Start of STORED DATA

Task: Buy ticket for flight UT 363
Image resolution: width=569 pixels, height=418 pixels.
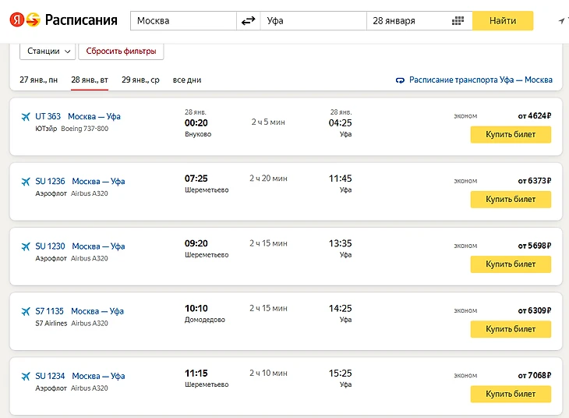Action: (511, 134)
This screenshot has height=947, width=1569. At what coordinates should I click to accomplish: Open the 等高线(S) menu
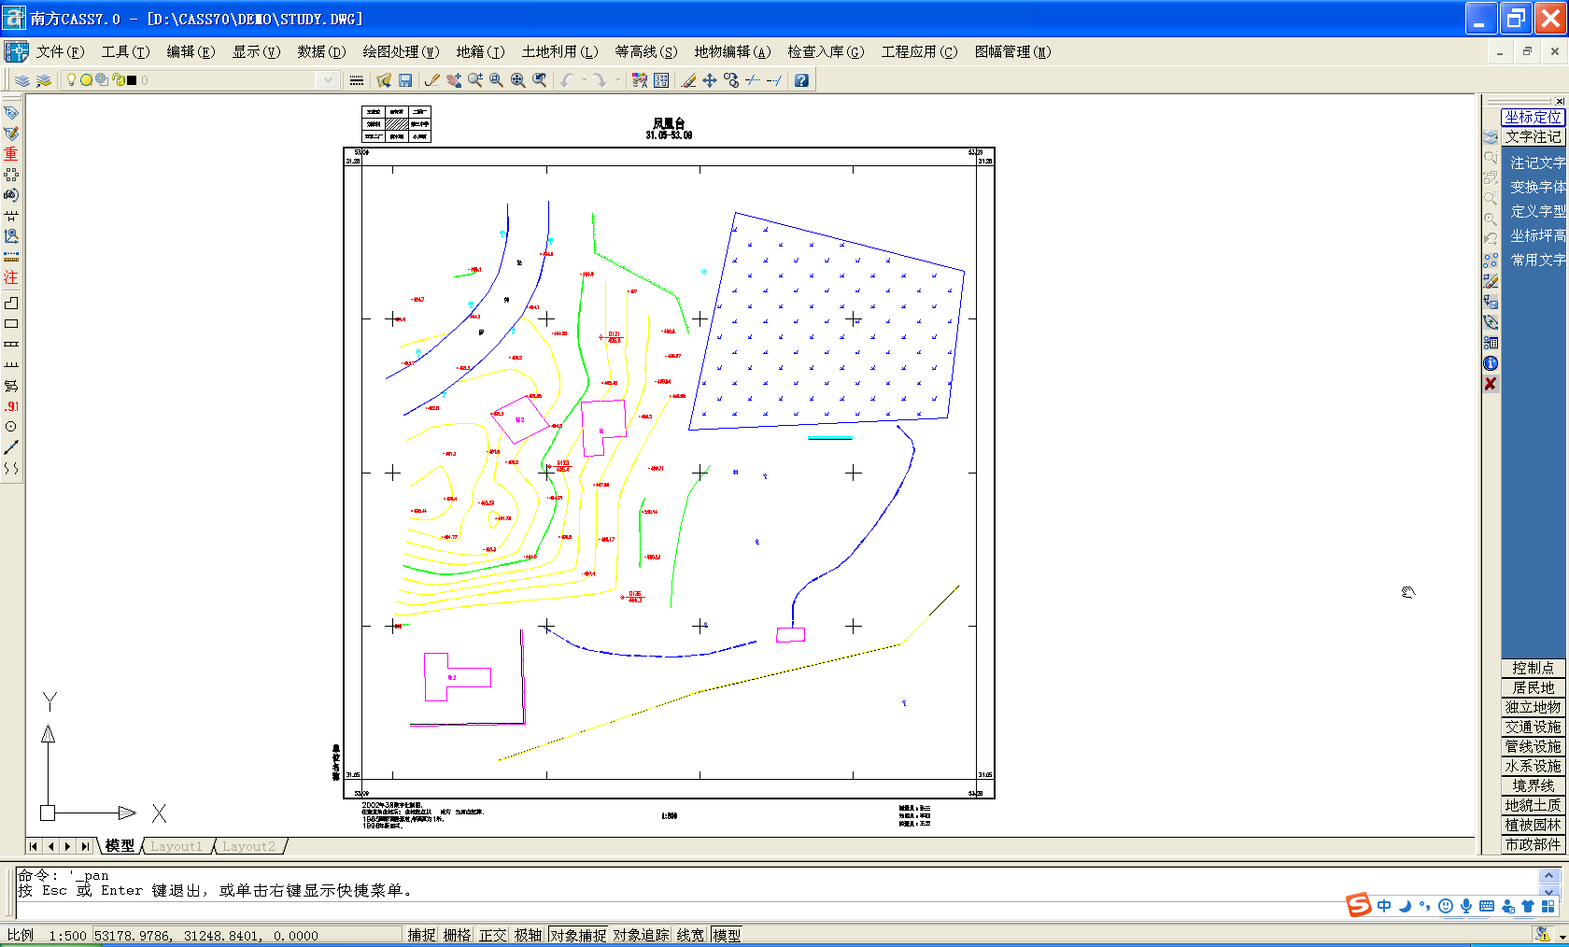coord(646,51)
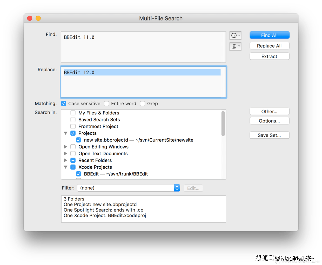
Task: Open the Options... dialog
Action: pyautogui.click(x=269, y=121)
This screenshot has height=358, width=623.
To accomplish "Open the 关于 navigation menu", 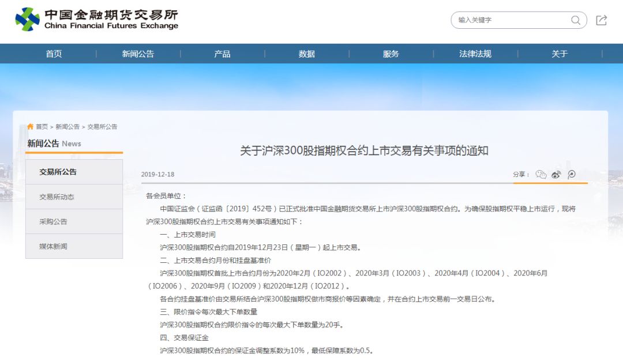I will point(559,54).
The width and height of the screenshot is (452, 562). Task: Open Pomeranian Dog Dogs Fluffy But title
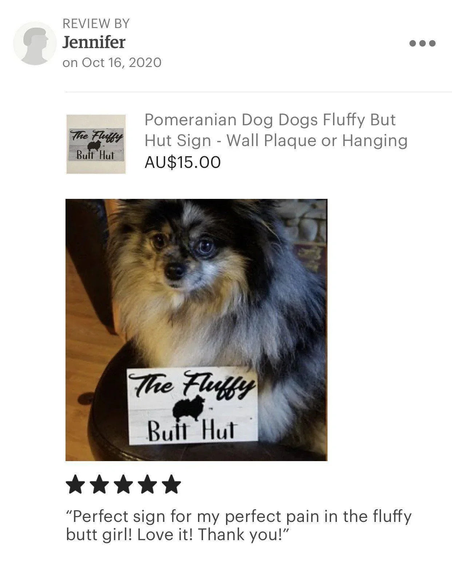tap(270, 120)
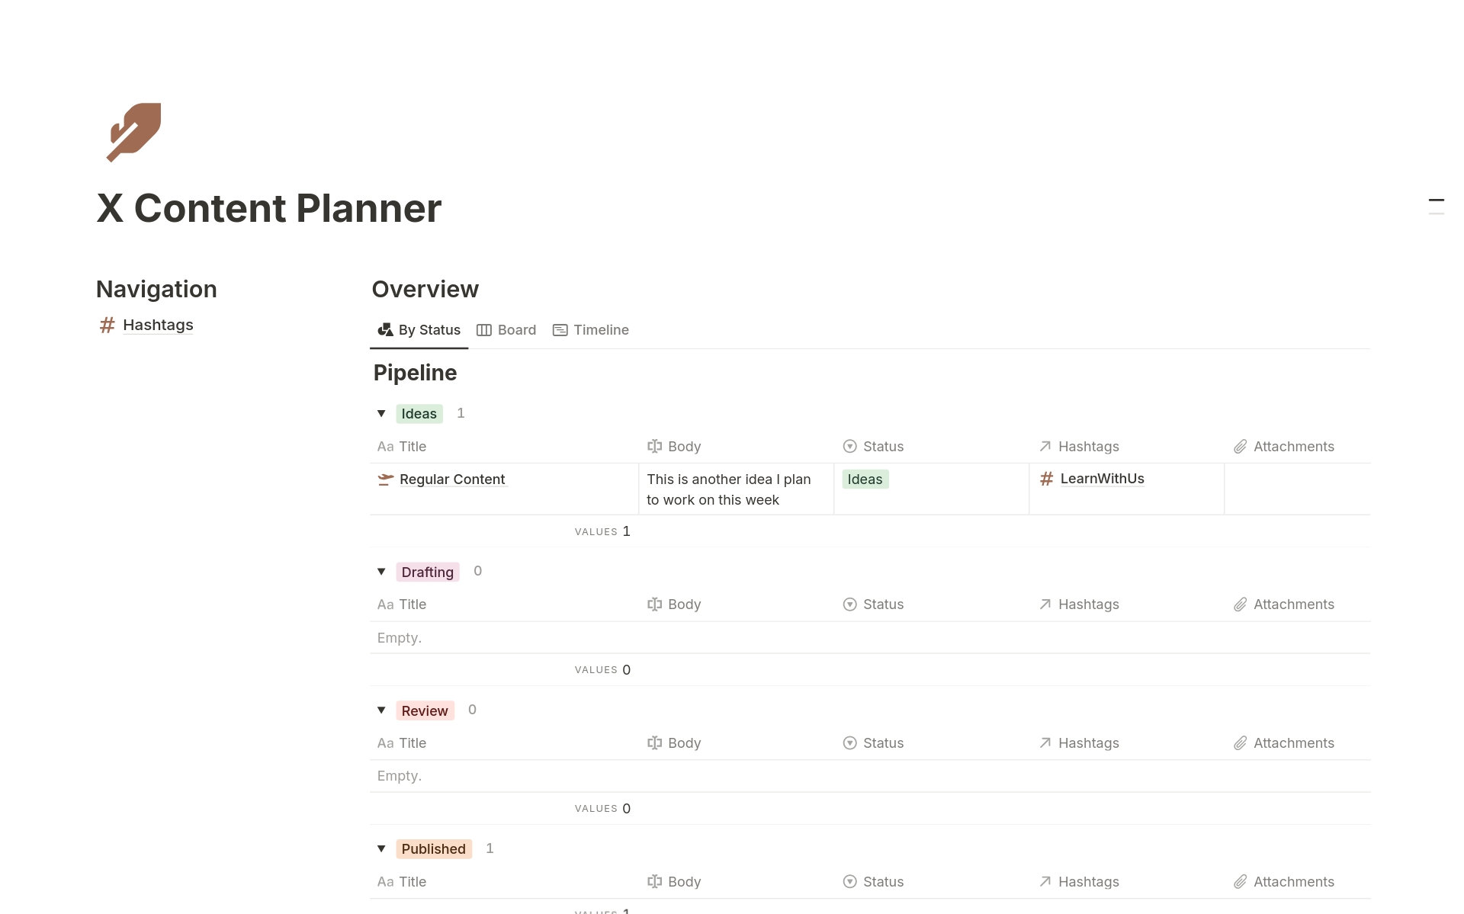Click the Board view layout icon
Screen dimensions: 1464x914
(484, 330)
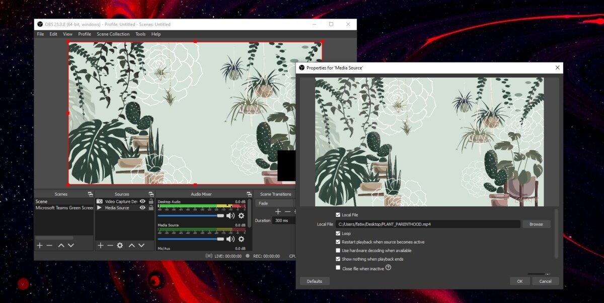Open source properties with the gear icon
This screenshot has width=604, height=303.
click(120, 245)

End of STORED DATA

Your task is to retype, exactly and only, the lines from the line holding "The width and" through the final line of the data above, with both ends kept. Drop the pictures.

EXPECTED ANSWER:
The width and height of the screenshot is (452, 562). Task: Open Pomeranian Dog Dogs Fluffy But title
tap(270, 120)
Click the Board view layout icon
Screen dimensions: 1464x914
(484, 330)
Open source properties with the gear icon
This screenshot has width=604, height=303.
click(120, 245)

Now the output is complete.